フリーランスのパタンナーとして働く

フリーのパタンナーも多くいる

時間や人間関係に縛られることなく、自由に働きたい人にとってフリーランスというのはとても魅力的です。パタンナーの仕事は腕次第ですので、その夢を実現しているフリーのパタンナーも多数活躍しています。

フリーのパタンナーとして活躍するには、どうすればよいのでしょうか。また、実際にフリーで仕事をするようになった場合の収入や生活はどのようになるのでしょうか。

フリーのパタンナーになるには

最初からフリーのパタンナーになるのは、まず不可能です。経験が物をいう世界で、アパレルメーカーなどで経験を積んでおらず、また人脈もない人にパターン製作の仕事が来ることはありません。

専門学校などでパターンの勉強をし、アパレルメーカーなどに就職して、そこで経験を積み、人脈を構築してキャリアアップをした上で、独立してフリーのパタンナーになる可能性が見えてきます。

より安全な独立を目指すなら、フリーになろうとしている先輩パタンナーに付いていくという形もよいでしょう。

フリーランスのパタンナーの収入は?

会社員としてパタンナーの仕事をしているときは、月給制で収入を得ている人がほとんどです。
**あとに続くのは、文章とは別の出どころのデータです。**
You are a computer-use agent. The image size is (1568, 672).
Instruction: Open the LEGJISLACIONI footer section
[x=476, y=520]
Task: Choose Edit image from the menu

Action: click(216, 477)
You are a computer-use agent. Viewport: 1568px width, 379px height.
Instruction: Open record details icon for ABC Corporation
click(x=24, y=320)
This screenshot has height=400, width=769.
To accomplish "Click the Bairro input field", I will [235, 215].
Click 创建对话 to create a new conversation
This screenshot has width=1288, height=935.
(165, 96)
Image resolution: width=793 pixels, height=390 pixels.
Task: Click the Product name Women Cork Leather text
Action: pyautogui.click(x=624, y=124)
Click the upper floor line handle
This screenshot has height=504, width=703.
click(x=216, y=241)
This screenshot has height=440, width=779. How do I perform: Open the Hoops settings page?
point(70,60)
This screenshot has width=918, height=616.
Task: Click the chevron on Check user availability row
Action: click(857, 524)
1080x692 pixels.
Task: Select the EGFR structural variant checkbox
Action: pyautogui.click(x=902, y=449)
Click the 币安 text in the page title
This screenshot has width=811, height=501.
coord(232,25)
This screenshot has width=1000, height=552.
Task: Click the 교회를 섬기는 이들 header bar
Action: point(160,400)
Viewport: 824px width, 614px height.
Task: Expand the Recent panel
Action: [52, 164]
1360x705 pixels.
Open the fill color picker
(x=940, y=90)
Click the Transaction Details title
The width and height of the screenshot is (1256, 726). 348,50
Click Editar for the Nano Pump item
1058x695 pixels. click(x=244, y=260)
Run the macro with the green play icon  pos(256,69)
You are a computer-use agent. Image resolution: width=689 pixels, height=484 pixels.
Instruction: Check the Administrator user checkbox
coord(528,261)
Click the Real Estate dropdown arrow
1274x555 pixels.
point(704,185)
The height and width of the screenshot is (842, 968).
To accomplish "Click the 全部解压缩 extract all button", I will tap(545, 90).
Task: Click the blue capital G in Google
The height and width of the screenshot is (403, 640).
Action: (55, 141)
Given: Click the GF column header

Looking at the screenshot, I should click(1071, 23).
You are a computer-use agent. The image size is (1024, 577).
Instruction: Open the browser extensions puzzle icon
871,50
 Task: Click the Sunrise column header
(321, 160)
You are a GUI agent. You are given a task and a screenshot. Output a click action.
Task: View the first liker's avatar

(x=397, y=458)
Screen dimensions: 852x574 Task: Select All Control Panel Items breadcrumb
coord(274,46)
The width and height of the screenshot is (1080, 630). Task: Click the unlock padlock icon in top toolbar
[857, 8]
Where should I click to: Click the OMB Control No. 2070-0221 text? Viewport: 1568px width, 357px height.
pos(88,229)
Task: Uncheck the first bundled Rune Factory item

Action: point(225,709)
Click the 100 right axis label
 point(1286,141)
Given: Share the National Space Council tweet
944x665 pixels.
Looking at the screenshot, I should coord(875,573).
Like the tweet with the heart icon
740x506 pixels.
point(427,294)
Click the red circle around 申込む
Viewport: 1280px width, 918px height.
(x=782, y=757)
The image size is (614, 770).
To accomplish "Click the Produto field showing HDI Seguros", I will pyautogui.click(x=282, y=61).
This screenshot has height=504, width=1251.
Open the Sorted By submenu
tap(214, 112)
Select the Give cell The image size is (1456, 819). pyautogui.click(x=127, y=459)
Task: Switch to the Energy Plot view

仕事の量にかかわらずほぼ同額の給料なので、がんばっている人は損をしているような気になるかも知れませんが、逆に仕事が少ない時でも同じ給料なので、安定した収入が保障されています。

フリーになると、依頼された仕事ごとに報酬が支払われる仕組みになるので、いわば完全歩合給です。

1件あたり安いものだと数千円、高いもので10万円前後という単価でパターン製作を引き受けることになります。

独立直後は会社員時代よりも年収が下がる人が大半ですが、そこから頭角を現して活躍しているパタンナーは、フリーになってからのほうが年収は多くなっています。

結婚、出産後もフリーの主婦パタンナーで

フリーパタンナーの中には結婚や出産を経て、自宅でパターン製作を引き受けている人もいます。

女性の場合、どうしても結婚や出産で一度仕事から離れることが多いのですが、技術が勝負のパタンナーの世界ならフリーで活躍することも充分可能です。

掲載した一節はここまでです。